A topsy-turvy game that flipped on a bizarre sending off saw us snatch a dramatic late winner, as our Premier League clash finished Hull 1 Spurs 2.
Our third away win of the season arrived as the other two before had done, as a late strike snatched all three Premier League points. After Eric Dier came up trumps on opening day and Harry Kane’s free-kick winner against Aston Villa, this time it was Christian Eriksen’s turn to provide the heroics.
The match seemed to be heading away from us until Gaston Ramirez was involved in a rather bizarre and soft sending off that swung the momentum of the game. Prior to that, Hull had controlled the first half, taking advantage of our rather disjointed side.
Hull between the lines
When the team sheets were announced, the major talking point was that ours didn’t contain a defensive midfielder. Both Etienne Capoue and Benjamin Stambouli were left out of the starting XI and Mousa Dembele was tasked of playing at the base of our midfield.
Dembele is strong and likes to dribble with the ball, but he always looks more comfortable when he has a proper holding player alongside him. In the opening 20 minutes Hull really took advantage of this. They were immediately on Dembele to capitalise on him wanting time on the ball, as they looked to strip him of it and break.
Positionally Dembele is not a holding player. However, when combined with the more attack-minded Ryan Mason, the space between our lines of defence and midfield was left extremely open. Hull players and runners in to this space were not picked up and they could’ve been two or three up and out of sight by half time.
It started with Hull’s opening goal, as a cross from the Ahmed Elmohamady was only partially cleared. Jake Livermore raced forward in to the huge vacant space where one of Mason or Dembele should’ve been, but the gap between the two was massive. Dembele was more at fault, stationing himself in the backline, as Livermore drove his shot in to the corner of the net.
If that was a warning, we didn’t heed it. Minutes later and Hull were in again. Robbie Brady fired over, as he was the one to run in to the space between the lines and off the back of Dembele this time.
Next it was Hatem Ben Arfa’s turn to arrive unmarked in this space. Hugo Lloris palmed Gaston Ramirez’s shot out, but Ben Arfa could only blaze over when it looked easier to score.
Hull should’ve put the game to bed, but were not taking full advantage of our disjointed formation.
Spurs’ disjointed formation
There was something Tim Sherwood-esque of going without a defensive midfielder. Last season’s interim coach had famously expressed his love of box-to-box players in the centre of the park rather than having a more defensively focussed player.
Just as his team had been exposed by the better sides that could get between the lines – Chelsea, Man City – it was noteworthy how Hull were doing the same here.
But it wasn’t just going without a defensive midfielder; the whole formation was very disjointed.

__Raw records__.
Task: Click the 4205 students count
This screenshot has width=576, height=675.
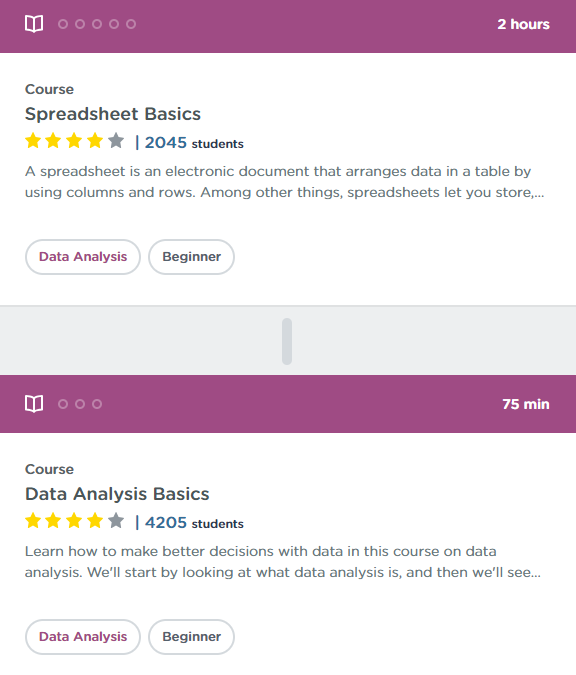Action: pos(194,523)
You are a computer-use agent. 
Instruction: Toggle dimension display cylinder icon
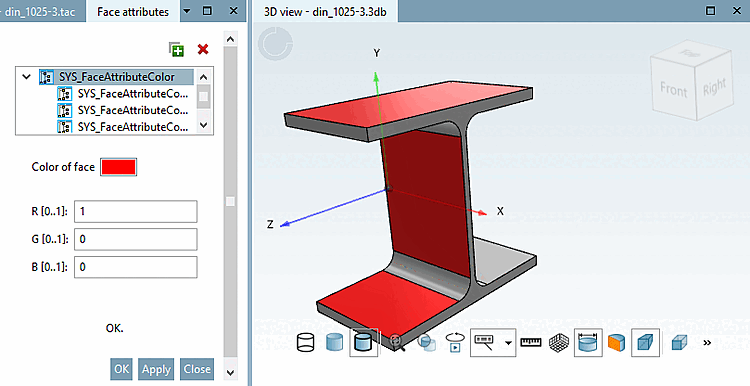pos(588,342)

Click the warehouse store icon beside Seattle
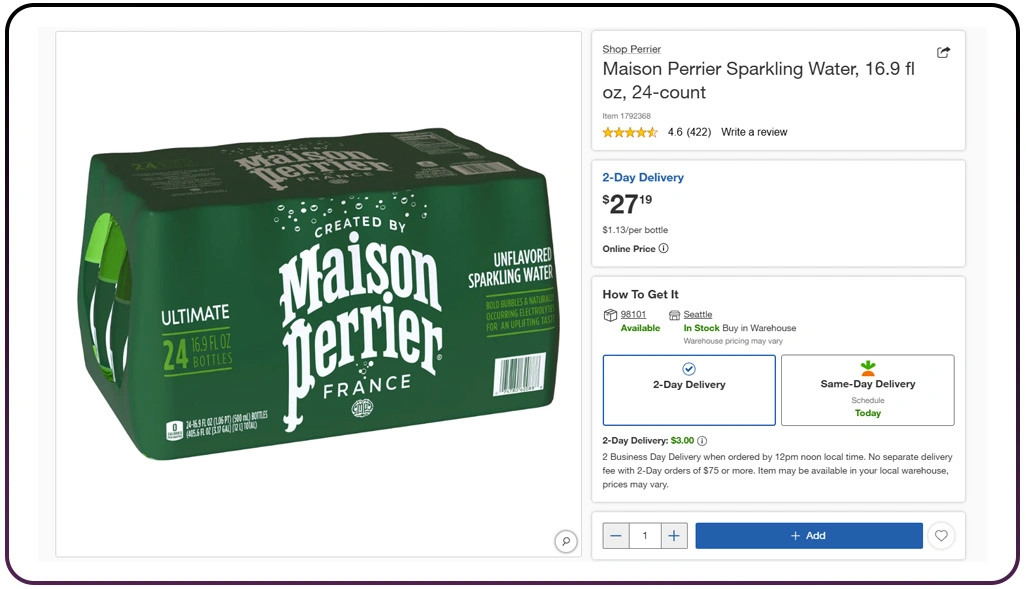[674, 315]
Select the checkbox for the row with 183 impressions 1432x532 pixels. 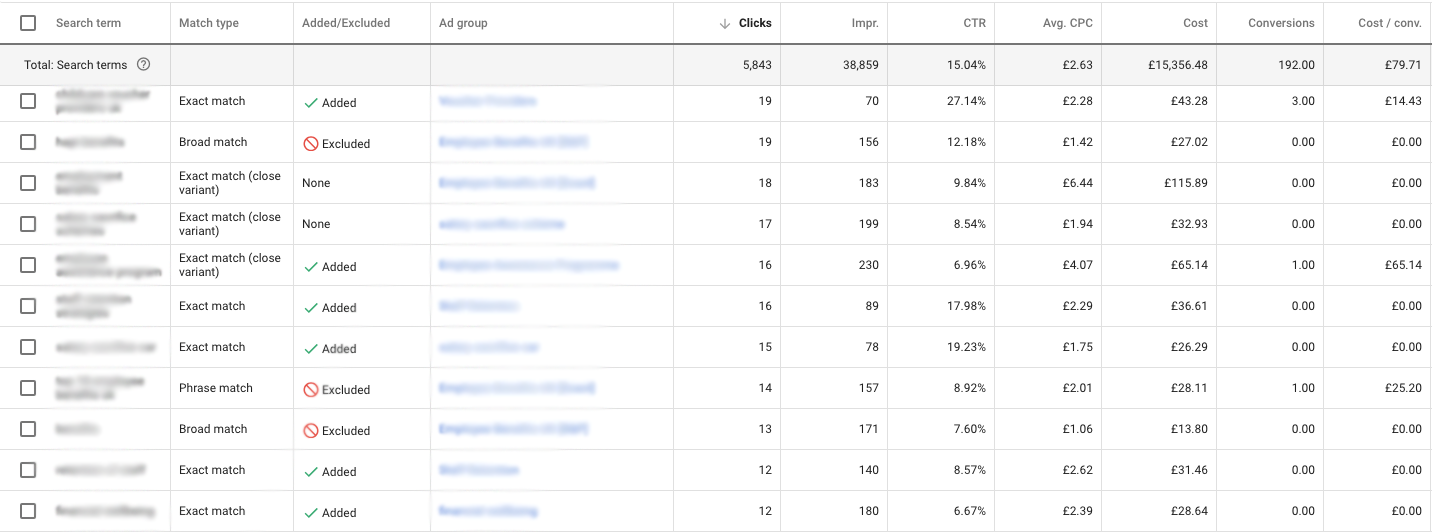coord(28,183)
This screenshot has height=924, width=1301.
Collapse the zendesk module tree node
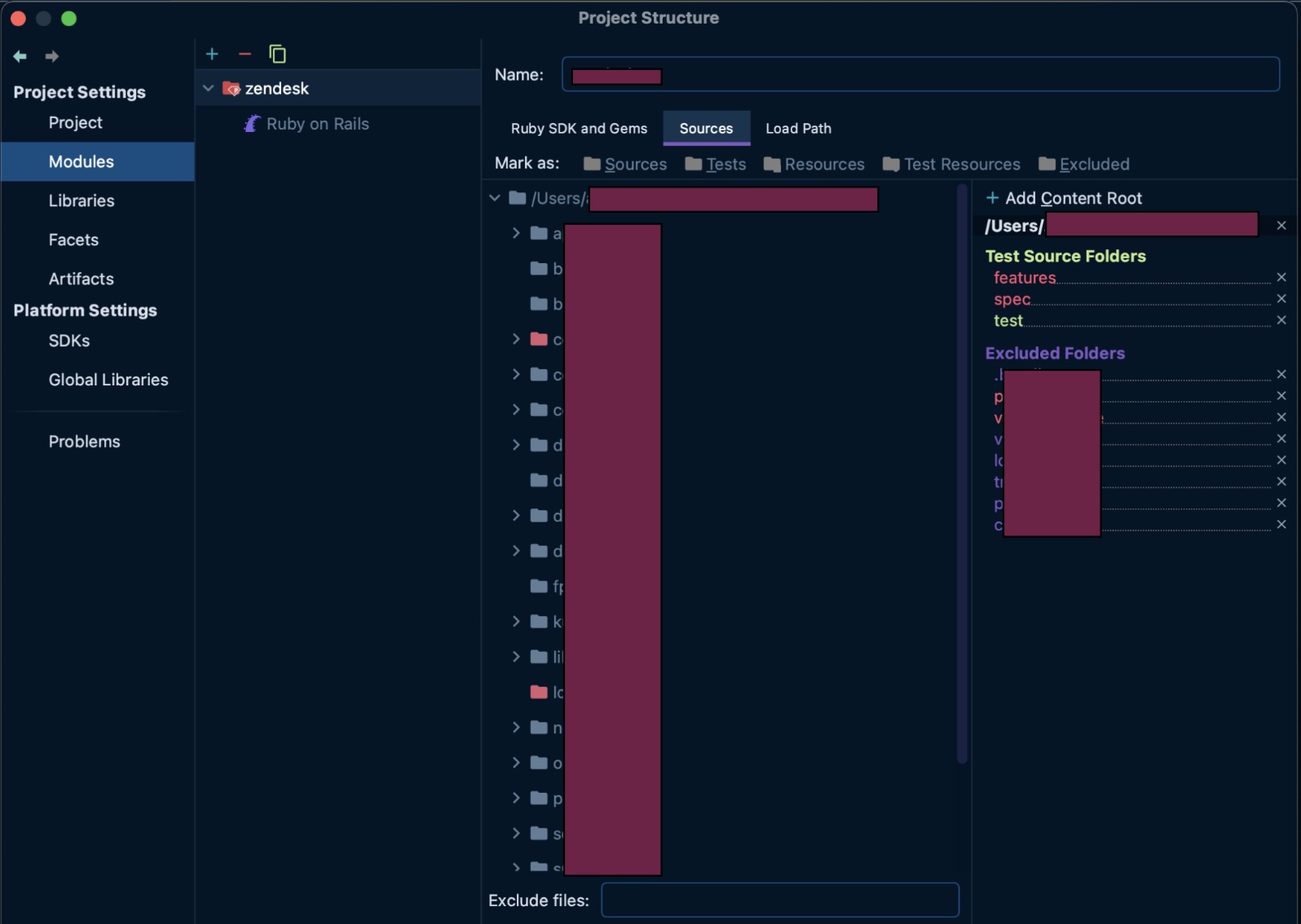click(x=209, y=88)
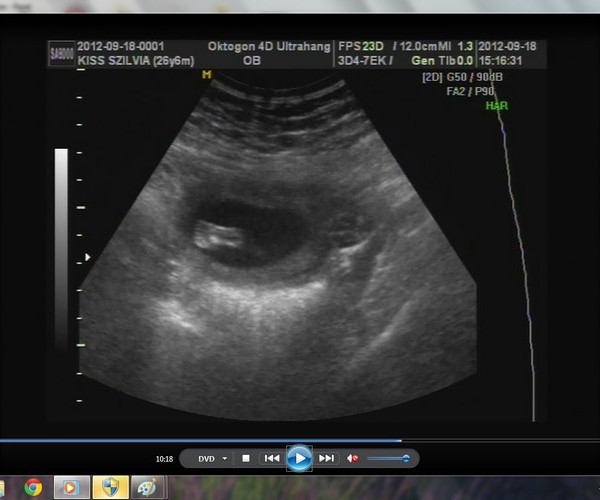Open the DVD menu dropdown
Viewport: 600px width, 500px height.
point(211,458)
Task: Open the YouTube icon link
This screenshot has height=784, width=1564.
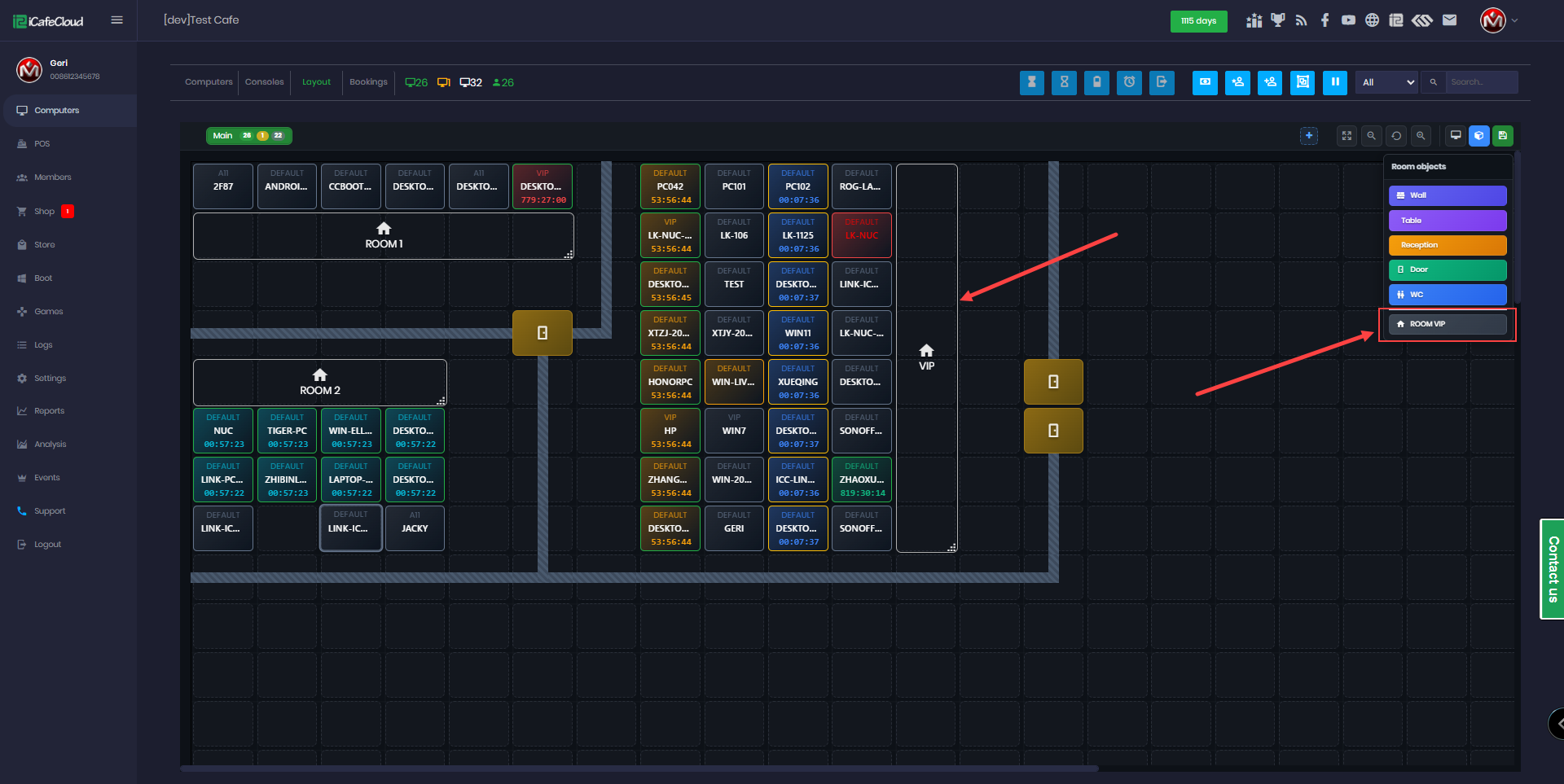Action: pos(1348,20)
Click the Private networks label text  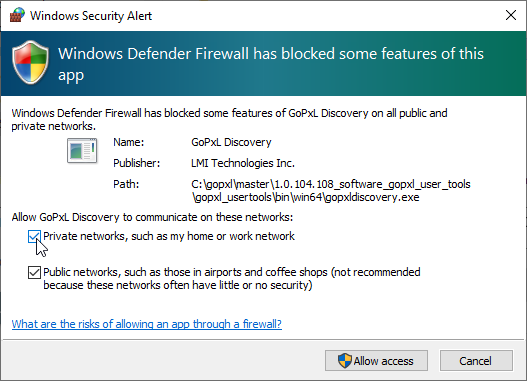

__Exercise set__.
a) In the match report, why was the space between Spurs' defensive and midfield lines left so open? Answer in one to three sentences.
b) Turn the match report's paragraph beginning "It started with Hull's opening goal" into a short bulleted list that keeps its main facts.
c) Carry on the match report from its final sentence, on the disjointed Spurs formation.

__Results for each task__.
a) Both defensive midfielders, Etienne Capoue and Benjamin Stambouli, were left out, and Mousa Dembele played at the base of midfield even though he is not positionally a holding player. Alongside the more attack-minded Ryan Mason, that left the space between defense and midfield extremely open, and Hull players running into it were not picked up.

b)
- Ahmed Elmohamady's cross was only partially cleared.
- Jake Livermore raced into the large empty space where Mason or Dembele should have been.
- The gap between Mason and Dembele was massive, and Dembele was more at fault for stationing himself in the back line.
- Livermore drove his shot into the corner of the net.

c)
We started out in a 4-2-3-1 with Harry Kane as a second striker from the number ten position. However, it was designed to be fluid as Christian Eriksen and Erik Lamela floated across the pitch switching places. Kane and Soldado also changed roles, as did Mason and Dembele. Maybe there was too much changing, as the whole system seemed to not be functioning as fluidly as it should have. At times we looked in a 4-3-3 and others a 4-4-1-1, but often we had too many players centrally.
As a result we rarely created in the first 45. Christian Eriksen managed to get in-between the Hull lines of defence and midfield as he set up a shot for Erik Lamela.
At the end of the half, he fizzed a ball across the penalty area that missed everyone as Soldado was caught on his heels.
Half time and early switches
With us being so narrow Mauricio Pochettino made two good changes. One at the interval and one just after Gaston Ramirez received his marching orders.
Both substitutions introduced width to the right hand side and allowed us to start to open Hull up.
Vlad Chiriches came on for Eric Dier and was much more attack-minded to get up the right flank.
Aaron Lennon came on for Moussa Dembele just after Hull were reduced to ten men and played as an orthodox winger. As Lennon came on he signalled to Eriksen and Mason to play as a midfield two as we went to a 4-4-2 system.
The changes, combined with Hull retreating and trying to play narrow, saw us create two good opportunities from the right.
Vlad Chiriches fizzed in a beautiful low cross along the ground that Roberto Soldado should’ve finished. The Spaniard saw his scuffed shot role agonisingly the wrong side of the post.
Then Lennon got free to whip in a delicious ball for Harry Kane who could only nod it past the post from close range.
In the first half, many of our opportunities came through the inside channels with us being so narrow.
After the interval, we were now getting behind the full backs to generate opportunities from wide areas. An area the Tigers can be exposed in that we looked at in the Hull vs Spurs tactical preview.
Ryan Mason’s curled cross that saw Soldado knick the ball wide with his off foot was another chance missed.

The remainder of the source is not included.